Lors du CSA de lundi, les Etats membres ont répondu à trois questions sur les éléments suivants de la proposition:
Régime volontaire de restructuration combiné à de fortes réductions de prix: la proposition de la Commission a été soutenue notamment par l'Allemagne, le Royaume-Uni, la France ou encore la République tchèque. Quelques pays (Suède, Danemark) ont demandé une réforme encore plus ambitieuse. La Suède a demandé aussi d'examiner la possibilité de commercialiser les quotas entre Etats membres après la période de restructuration du secteur (qui se terminerait en 2010). Dans le camp des pays hostiles à la réforme proposée figurent surtout l'Italie, la Grèce (qui a parlé d'une proposition « désastreuse »), le Portugal, ainsi que l'Espagne.
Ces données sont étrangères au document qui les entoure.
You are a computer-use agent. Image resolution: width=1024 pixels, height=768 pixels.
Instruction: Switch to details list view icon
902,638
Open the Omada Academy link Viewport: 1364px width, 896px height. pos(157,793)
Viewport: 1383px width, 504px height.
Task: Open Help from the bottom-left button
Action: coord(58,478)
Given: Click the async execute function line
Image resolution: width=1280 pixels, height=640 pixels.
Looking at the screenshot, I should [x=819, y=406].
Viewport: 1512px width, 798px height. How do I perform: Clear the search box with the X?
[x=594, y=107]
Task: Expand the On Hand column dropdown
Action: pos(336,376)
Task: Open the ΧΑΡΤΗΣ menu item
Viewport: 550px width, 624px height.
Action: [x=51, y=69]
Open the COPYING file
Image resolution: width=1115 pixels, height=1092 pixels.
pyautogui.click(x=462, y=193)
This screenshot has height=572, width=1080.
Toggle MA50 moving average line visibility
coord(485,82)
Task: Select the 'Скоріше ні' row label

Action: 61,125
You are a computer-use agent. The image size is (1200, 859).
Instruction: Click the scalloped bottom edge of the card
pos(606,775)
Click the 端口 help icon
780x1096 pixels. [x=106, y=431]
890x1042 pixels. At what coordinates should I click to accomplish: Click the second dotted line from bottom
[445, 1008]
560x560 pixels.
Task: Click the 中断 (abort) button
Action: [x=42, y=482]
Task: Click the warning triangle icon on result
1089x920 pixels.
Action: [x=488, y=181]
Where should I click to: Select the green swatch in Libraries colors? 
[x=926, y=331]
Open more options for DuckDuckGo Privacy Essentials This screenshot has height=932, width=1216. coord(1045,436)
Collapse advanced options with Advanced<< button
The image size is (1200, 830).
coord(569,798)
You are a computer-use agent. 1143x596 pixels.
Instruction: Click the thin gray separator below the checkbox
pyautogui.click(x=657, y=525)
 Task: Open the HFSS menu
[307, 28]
Une réforme jusqu'en 2014/2015: l'Allemagne, le Royaume-Uni, le Danemark et la France ont soutenu la proposition, tandis que la Suède a demandé une période plus courte de réforme. Certains Etats membres, comme l'Italie et l'Espagne ont souligné qu'il était inutile d'évoquer des perspectives à long terme si la production venait à disparaître d'ici quelques années.
Compensations aux producteurs de canne à sucre: le pourcentage de 60% proposé par la Commission a été jugé satisfaisant par de nombreux pays (Allemagne, Royaume-Uni, France, notamment). D'autres Etats membres ont préconisé une indemnisation moindre (Pays-Bas, Suède, Danemark). A l'opposé, des pays ont demandé un pourcentage plus élevé de compensation, comme l'Espagne, la Hongrie (100% demandé) et l'Italie (80%). Certains nouveaux Etats membres de l'UE ont demandé que le paiement découplé compensatoire accordé aux producteurs de canne à sucre prenne en compte aussi la surface.